Task instructions
Print only the closing part of the entries. It starts at the line containing "663x319 pixels." and includes the final line, exactly as written.

-------------------------

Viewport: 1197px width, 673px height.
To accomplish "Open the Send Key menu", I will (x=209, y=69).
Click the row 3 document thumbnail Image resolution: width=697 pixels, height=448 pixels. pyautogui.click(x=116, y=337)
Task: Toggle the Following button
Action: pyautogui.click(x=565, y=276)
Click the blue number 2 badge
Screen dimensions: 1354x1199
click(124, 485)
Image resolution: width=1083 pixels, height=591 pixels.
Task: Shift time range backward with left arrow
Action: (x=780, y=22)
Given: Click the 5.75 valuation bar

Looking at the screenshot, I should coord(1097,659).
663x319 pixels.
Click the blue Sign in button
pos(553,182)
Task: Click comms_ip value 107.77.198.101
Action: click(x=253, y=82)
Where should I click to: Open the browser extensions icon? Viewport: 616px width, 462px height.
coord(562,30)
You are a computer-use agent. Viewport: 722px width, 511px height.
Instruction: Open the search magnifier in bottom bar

-------------------------

Result for this task
663x319 pixels.
Click the blue Sign in button
pos(553,182)
Task: Click comms_ip value 107.77.198.101
Action: click(x=253, y=82)
Where should I click to: Open the browser extensions icon? Viewport: 616px width, 462px height.
coord(562,30)
You are a computer-use agent. Viewport: 722px width, 511px height.
Instruction: Open the search magnifier in bottom bar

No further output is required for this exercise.